這一次我們希望通過分析泊松回歸來回答「A
和 Score
對總課時數 M
具體有多大的影響?」這個問題。之前擬合貝葉斯邏輯回歸模型時,使用的結果變量是 Y
,也就是實際出勤課時數。但是本小節我們用 M
作爲結果變量。因爲總課時數是學生自己選課時的結果,也就是說學生本身的態度(是否喜歡打工,是否熱愛學習),可能本身左右了他/她到底會選多少課。背景知識假設是:喜歡多去打工的學生,選課可能態度消極,總課時數從開始可能就選的少。那麼像總選課時數這樣的非負(計數型)離散變量作爲結果變量的時候,泊松回歸模型是我們的第一選擇。
想象模型機制
如果使用上上節介紹的多重線性回歸模型,那麼模型的預測變量的分佈便可能取到負數,這樣就不符合實際情況下“總選課時數”是非負(計數型)離散變量這一事實。這就需要把預測變量 A
和 Score
相加的線性模型 \((b_1 + b_2A + b_3Score)\),通過數學轉換限制在非負數範圍。假設平均總課時數是 \(\lambda\),我們認爲它服從均值是 \(\lambda\) 的泊松分佈。關於泊松分佈的詳細知識,期望值和方差的推導可以參考學習筆記。另外,非貝葉斯版本的一般性傳統泊松回歸模型可以參照學習筆記的廣義線性回歸的泊松回歸模型章節。

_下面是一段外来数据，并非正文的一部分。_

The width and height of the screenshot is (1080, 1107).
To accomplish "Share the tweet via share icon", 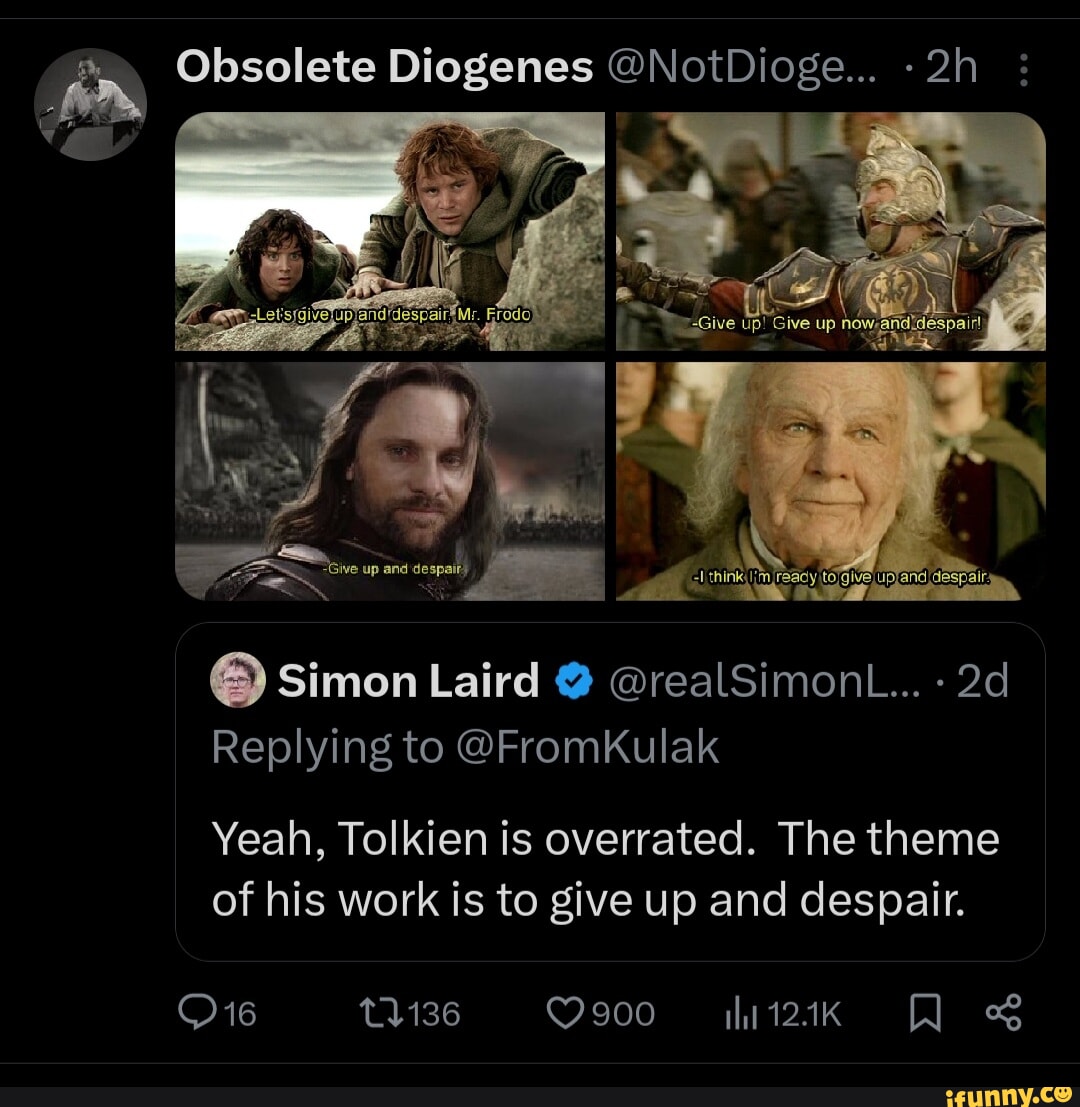I will [1003, 1013].
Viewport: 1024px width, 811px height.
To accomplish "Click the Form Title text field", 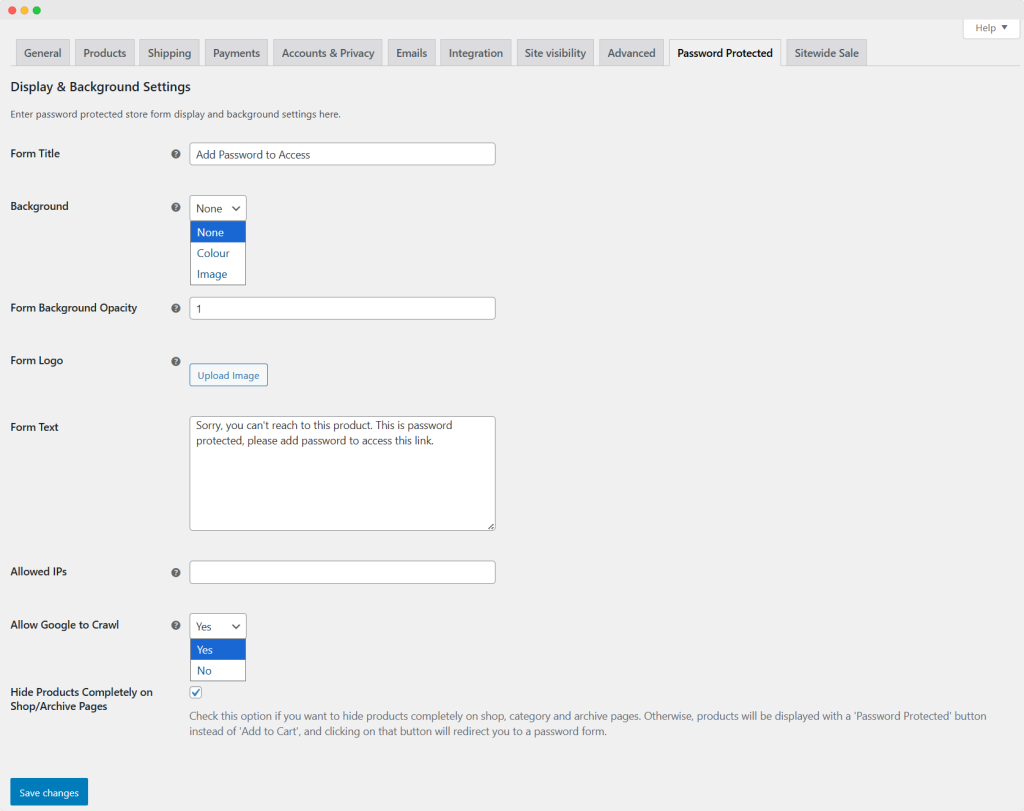I will 342,154.
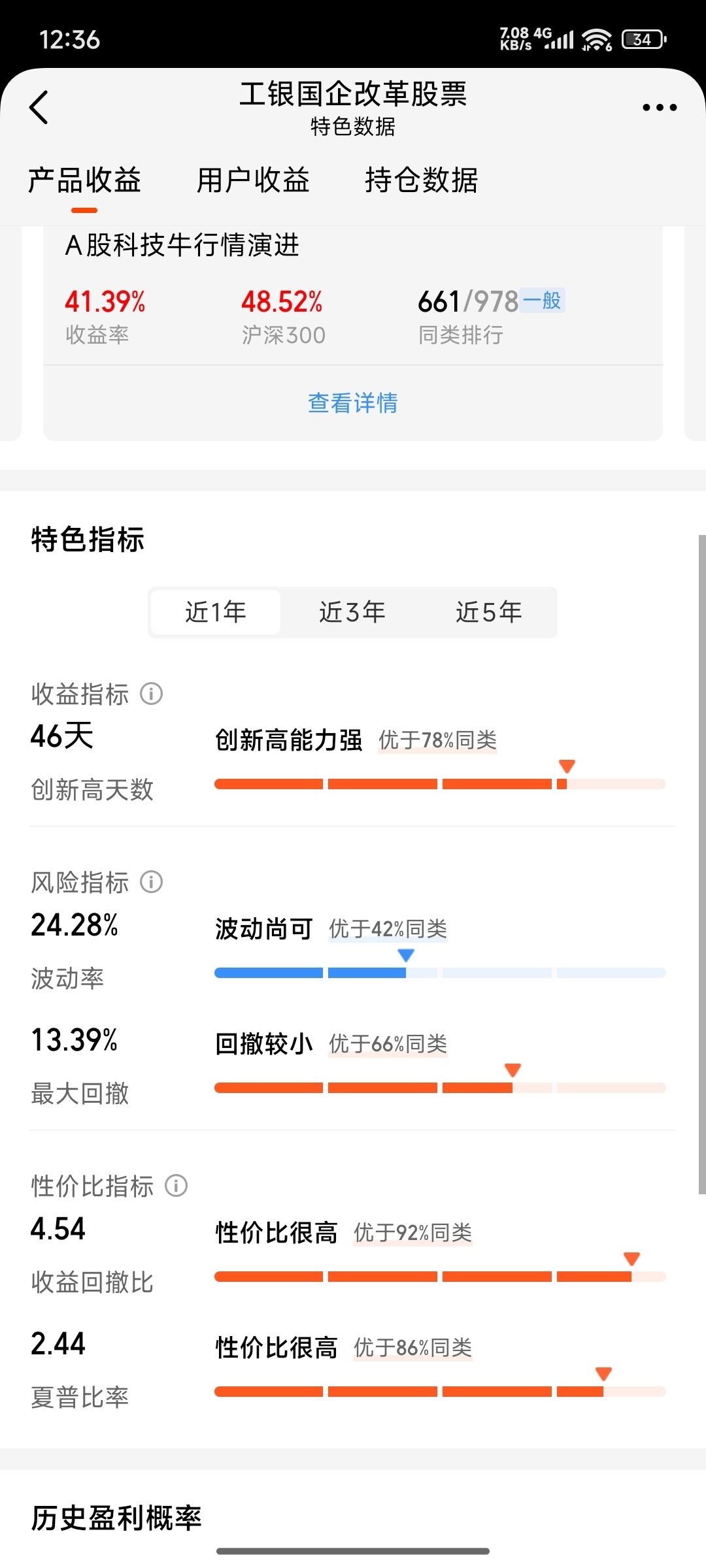706x1568 pixels.
Task: Select the 近1年 period option
Action: coord(216,612)

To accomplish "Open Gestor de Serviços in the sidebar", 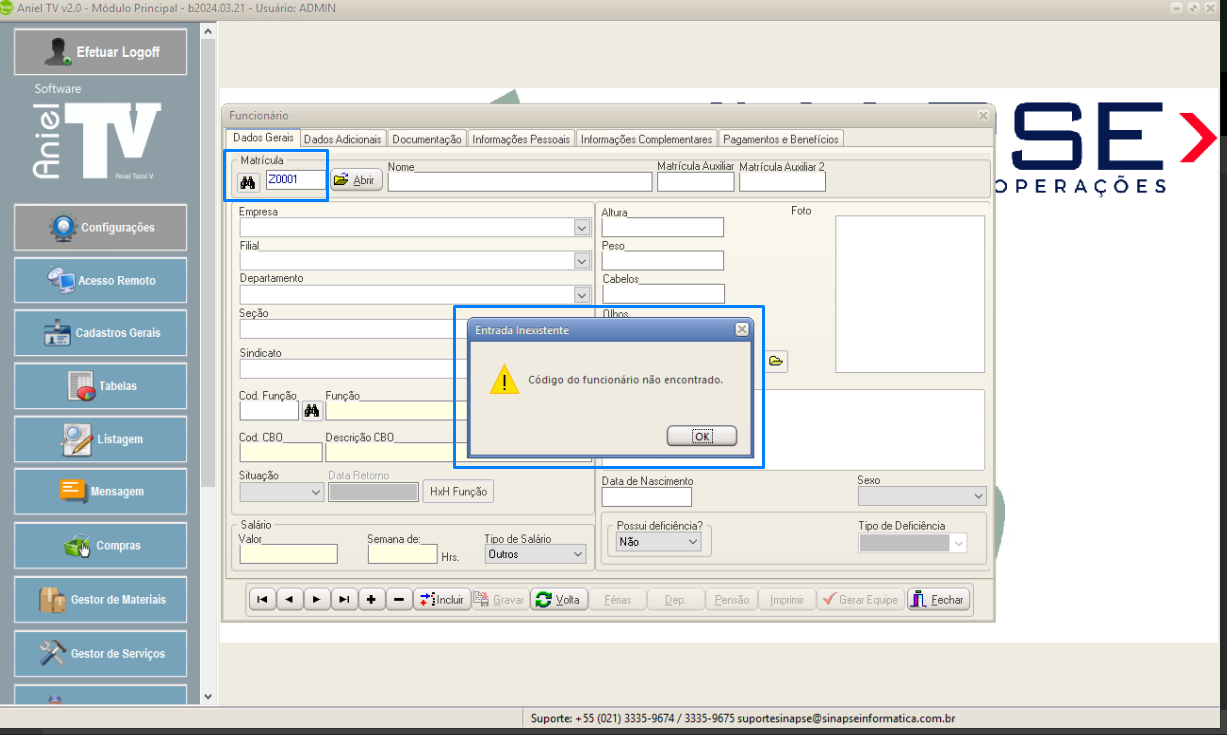I will click(x=100, y=654).
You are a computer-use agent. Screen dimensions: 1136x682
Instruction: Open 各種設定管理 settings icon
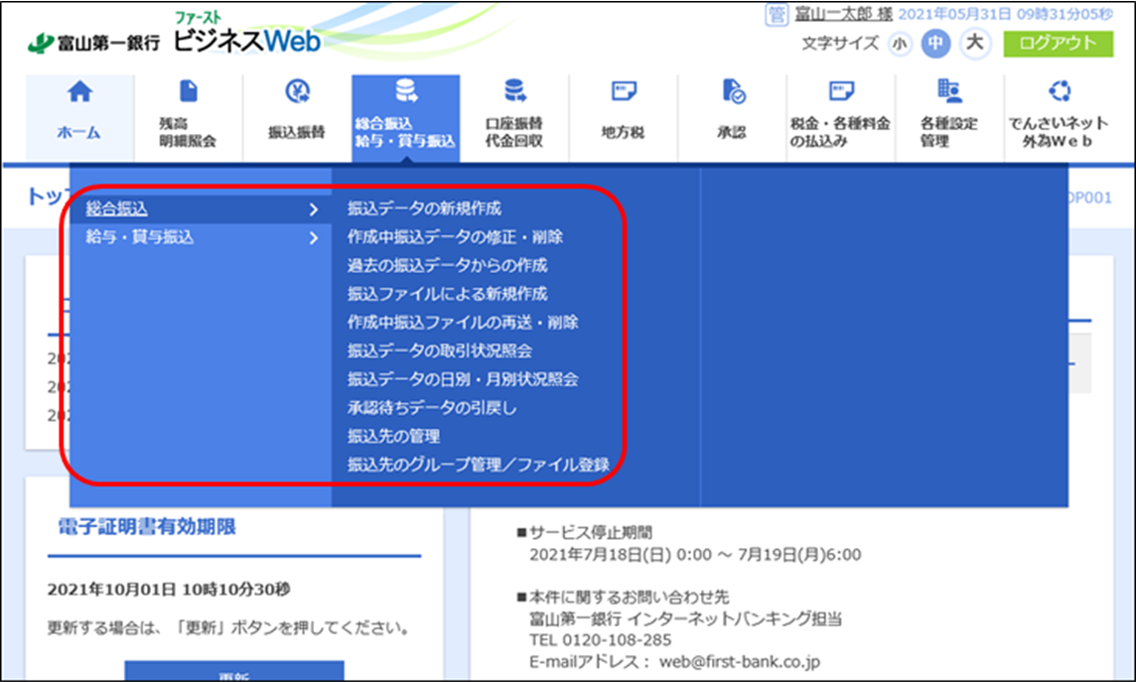coord(949,93)
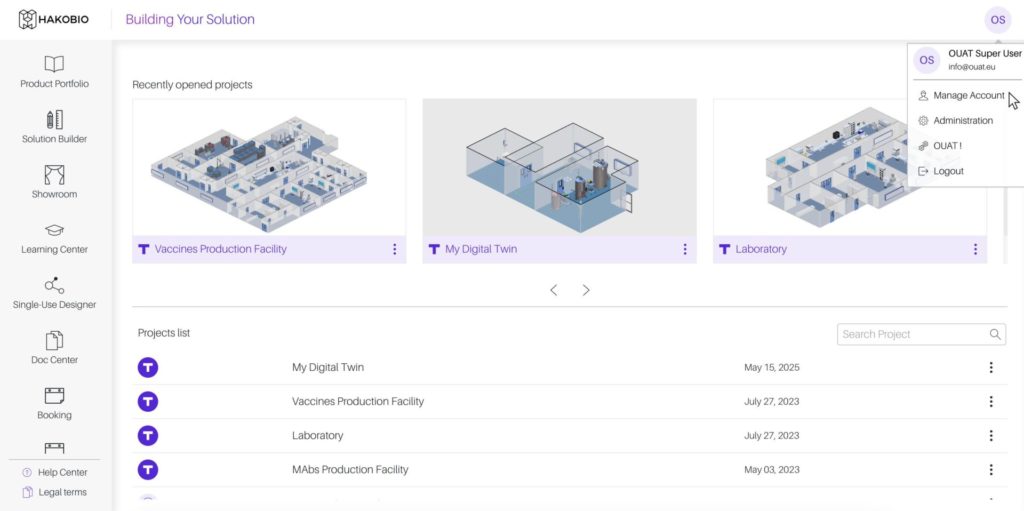1024x511 pixels.
Task: Open the Help Center link
Action: (x=62, y=472)
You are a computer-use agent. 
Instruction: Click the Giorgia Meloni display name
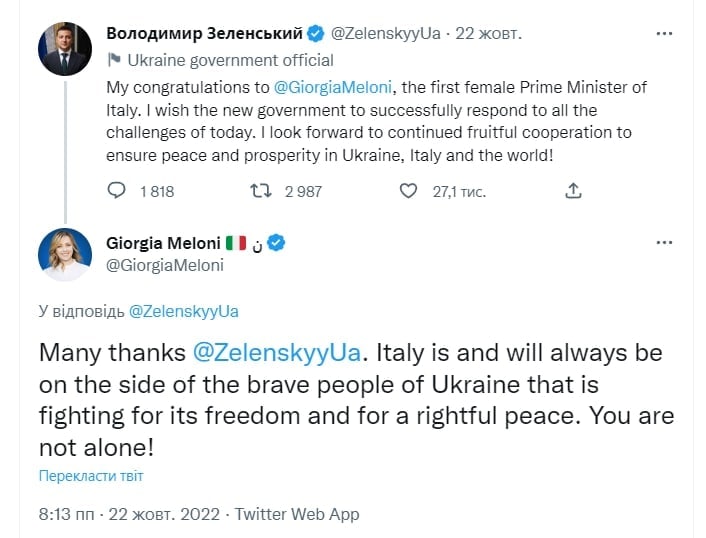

對泊松回歸模型略有瞭解的話應該很自然地想到,把結果變量限制在非負數範圍的標準鏈接方程是 \(\log(\lambda)\),或者在 Stan 模型中,我們更自然地把線性模型部分寫在指數模型中: \(\exp(b_1 + b_2A + b_3Score)\)。
寫下數學模型表達式
\[ \begin{aligned} \lambda[n] & = \exp(b_1 + b_2A[n] + b_3Score[n]) & n = 1, \dots, N \\ M[n] & \sim \text{Poisson}(\lambda[n]) & n = 1, \dots, N \end{aligned} \]
其中,
- \(N\),是該數據中學生的人數;
- \(n\),是每名學生的標籤/編號(下標);
- \(b_1, b_2, b_3\) 是我們感興趣的參數。
把數學模型翻譯成 Stan 模型代碼
data {
int N;
int<lower=0, upper=1> A[N];
real<lower=0, upper=1> Score[N];
int<lower=0> M[N];
}
parameters {
real b[3];
}
transformed parameters {
real lambda[N];
for (n in 1:N) {
lambda[n] = exp(b[1] + b[2]*A[n] + b[3]*Score[n]);
}
}
model {
for (n in 1:N) {
M[n] ~ poisson(lambda[n]);
}
}
generated quantities {
int m_pred[N];
for (n in 1:N) {
m_pred[n] = poisson_rng(M[n], q[n]);
}
}
值得一提的是,在 Stan 中,提供了 poisson_log(x)
分佈函數,其實它等價於使用 poisson(exp(x))
。除了更加接近我們熟悉的泊松回歸模型的數學表達式,避免了 exp
指數運算,計算結果穩定。於是我們還可以把上面的模型修改成:
data {
int N;
int<lower=0, upper=1> A[N];
real<lower=0, upper=1> Score[N];
int<lower=0> M[N];
}
parameters {
real b[3];
}
transformed parameters {
real lambda[N];
for (n in 1:N) {
lambda[n] = b[1] + b[2]*A[n] + b[3]*Score[n];
}
}
model {
for (n in 1:N) {
M[n] ~ poisson_log(lambda[n]);
}
}
generated quantities {
int m_pred[N];
for (n in 1:N) {
m_pred[n] = poisson_log_rng(M[n], q[n]);
}
}
運行它的代碼如下:
library(rstan)
## Loading required package: StanHeaders
## Loading required package: ggplot2
## rstan (Version 2.19.3, GitRev: 2e1f913d3ca3)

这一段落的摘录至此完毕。